Return the following lines exactly as they appear, covering every record below.

--- Start ---

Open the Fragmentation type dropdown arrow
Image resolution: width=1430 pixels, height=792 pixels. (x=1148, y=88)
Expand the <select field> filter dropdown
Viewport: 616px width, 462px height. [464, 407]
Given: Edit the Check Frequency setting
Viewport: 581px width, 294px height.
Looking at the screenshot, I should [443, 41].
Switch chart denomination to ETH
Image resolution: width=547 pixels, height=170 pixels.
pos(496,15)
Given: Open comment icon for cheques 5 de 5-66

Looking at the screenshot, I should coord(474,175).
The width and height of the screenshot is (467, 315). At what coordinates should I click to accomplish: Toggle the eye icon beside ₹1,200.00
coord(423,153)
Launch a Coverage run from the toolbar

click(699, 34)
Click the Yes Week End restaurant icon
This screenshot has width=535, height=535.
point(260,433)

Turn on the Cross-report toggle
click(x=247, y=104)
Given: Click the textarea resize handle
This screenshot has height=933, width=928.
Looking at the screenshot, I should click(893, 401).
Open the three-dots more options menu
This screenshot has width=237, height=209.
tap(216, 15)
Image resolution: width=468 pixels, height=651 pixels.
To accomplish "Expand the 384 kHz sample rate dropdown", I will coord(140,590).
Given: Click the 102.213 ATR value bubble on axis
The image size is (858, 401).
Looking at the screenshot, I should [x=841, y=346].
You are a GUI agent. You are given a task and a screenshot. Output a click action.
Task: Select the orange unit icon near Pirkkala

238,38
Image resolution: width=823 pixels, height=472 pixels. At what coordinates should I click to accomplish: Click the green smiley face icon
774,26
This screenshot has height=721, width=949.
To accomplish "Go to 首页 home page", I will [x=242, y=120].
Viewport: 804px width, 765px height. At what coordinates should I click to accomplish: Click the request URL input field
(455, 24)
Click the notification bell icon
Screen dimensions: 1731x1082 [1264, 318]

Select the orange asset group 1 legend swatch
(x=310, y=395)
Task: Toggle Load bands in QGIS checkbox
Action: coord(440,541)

--- End ---

#### [Reply]
Open the Fragmentation type dropdown arrow
Image resolution: width=1430 pixels, height=792 pixels. (x=1148, y=88)
Expand the <select field> filter dropdown
Viewport: 616px width, 462px height. [464, 407]
Given: Edit the Check Frequency setting
Viewport: 581px width, 294px height.
Looking at the screenshot, I should [443, 41].
Switch chart denomination to ETH
Image resolution: width=547 pixels, height=170 pixels.
pos(496,15)
Given: Open comment icon for cheques 5 de 5-66

Looking at the screenshot, I should coord(474,175).
The width and height of the screenshot is (467, 315). At what coordinates should I click to accomplish: Toggle the eye icon beside ₹1,200.00
coord(423,153)
Launch a Coverage run from the toolbar

click(699, 34)
Click the Yes Week End restaurant icon
This screenshot has width=535, height=535.
point(260,433)

Turn on the Cross-report toggle
click(x=247, y=104)
Given: Click the textarea resize handle
This screenshot has height=933, width=928.
Looking at the screenshot, I should click(893, 401).
Open the three-dots more options menu
This screenshot has width=237, height=209.
tap(216, 15)
Image resolution: width=468 pixels, height=651 pixels.
To accomplish "Expand the 384 kHz sample rate dropdown", I will coord(140,590).
Given: Click the 102.213 ATR value bubble on axis
The image size is (858, 401).
Looking at the screenshot, I should [x=841, y=346].
You are a GUI agent. You are given a task and a screenshot. Output a click action.
Task: Select the orange unit icon near Pirkkala

238,38
Image resolution: width=823 pixels, height=472 pixels. At what coordinates should I click to accomplish: Click the green smiley face icon
774,26
This screenshot has height=721, width=949.
To accomplish "Go to 首页 home page", I will [x=242, y=120].
Viewport: 804px width, 765px height. At what coordinates should I click to accomplish: Click the request URL input field
(455, 24)
Click the notification bell icon
Screen dimensions: 1731x1082 [1264, 318]

Select the orange asset group 1 legend swatch
(x=310, y=395)
Task: Toggle Load bands in QGIS checkbox
Action: coord(440,541)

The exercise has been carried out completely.